La formación simétrica que se aprecia en la imagen está integrada por:
Dos Eurofighter Typhoon (C.16): Posicionados estratégicamente en el grupo, aportando la tecnología de su ala en delta y sus canards delanteros.
Dos McDonnell Douglas F-18 Hornet (C.15): Los polivalentes bimotores norteamericanos que completan la simetría del bloque con sus características derivas dobles traseras.
Para los fotógrafos de aviación, esta pasada mixta es un auténtico reto de captura: la velocidad conjunta de los reactores obliga a utilizar velocidades de obturación muy altas para congelar las cuatro siluetas grises de forma nítida en el mismo encuadre.
Datos de Interés para Spotters en este Grupo Mixto
Coordinación de diferentes Alas: Lo maravilloso de esta foto es que junta en apenas unos metros a aviones que operan habitualmente a cientos de kilómetros de distancia. Los Eurofighter procedían de las bases de Morón (Sevilla) o Albacete, mientras que los F-18 se unieron a la formación desde sus bases en Torrejón (Madrid) o Zaragoza.
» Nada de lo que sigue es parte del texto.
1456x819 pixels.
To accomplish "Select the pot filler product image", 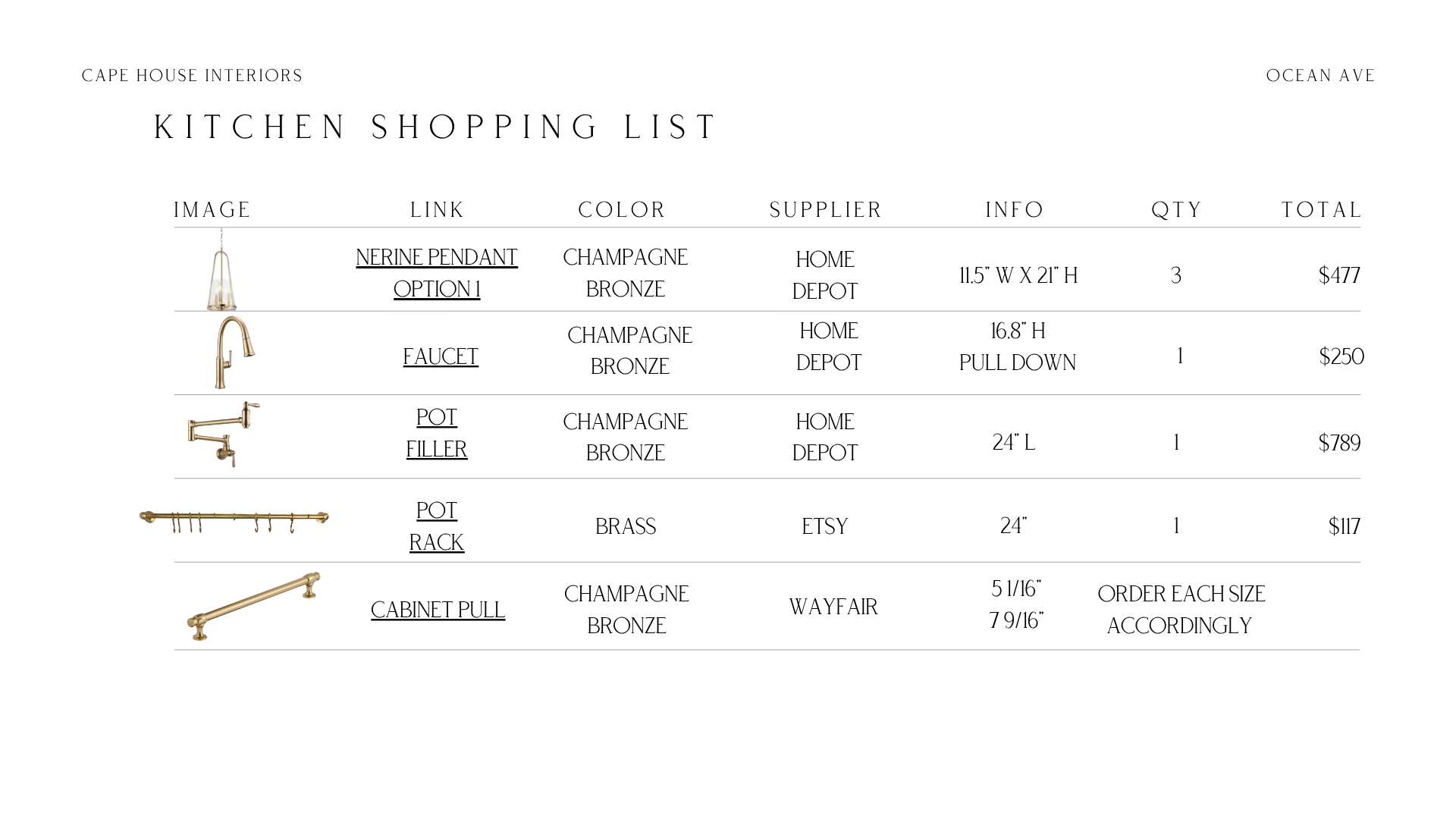I will point(224,435).
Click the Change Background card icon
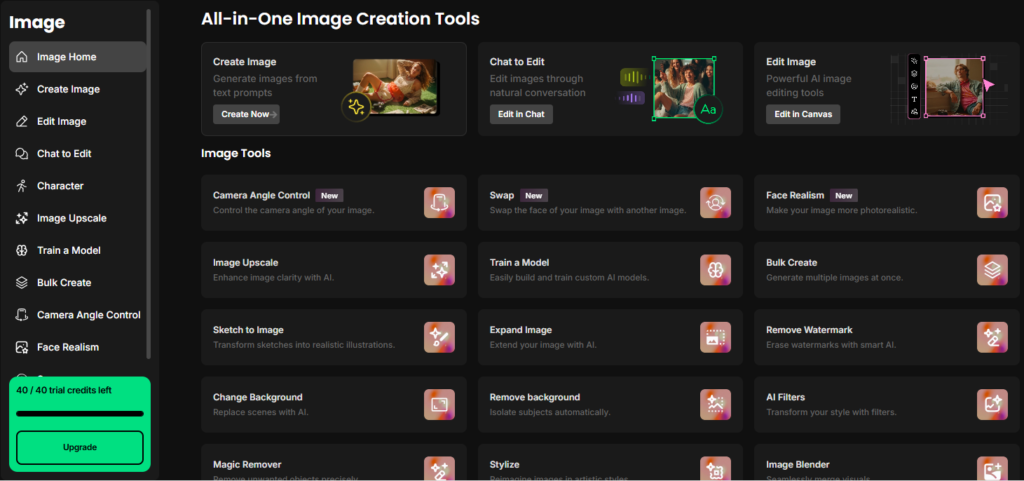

Gestión de las turbulencias: Volar cuatro cazas tan juntos a velocidades de desfile (unos 450-500 km/h) exige una concentración brutal por parte de los pilotos de los flancos y la cola, ya que deben contrarrestar constantemente las corrientes de aire generadas por las potentes tomas de aire y motores de los aviones que lideran el grupo.
El rugido de ocho motores: Visualmente la foto es una delicia de líneas aerodinámicas, pero a nivel sonoro, el paso de este rombo con ocho motores a reacción rugiendo al unísono fue el momento en el que retumbaron con más fuerza los cristales de los edificios del Paseo de la Castellana.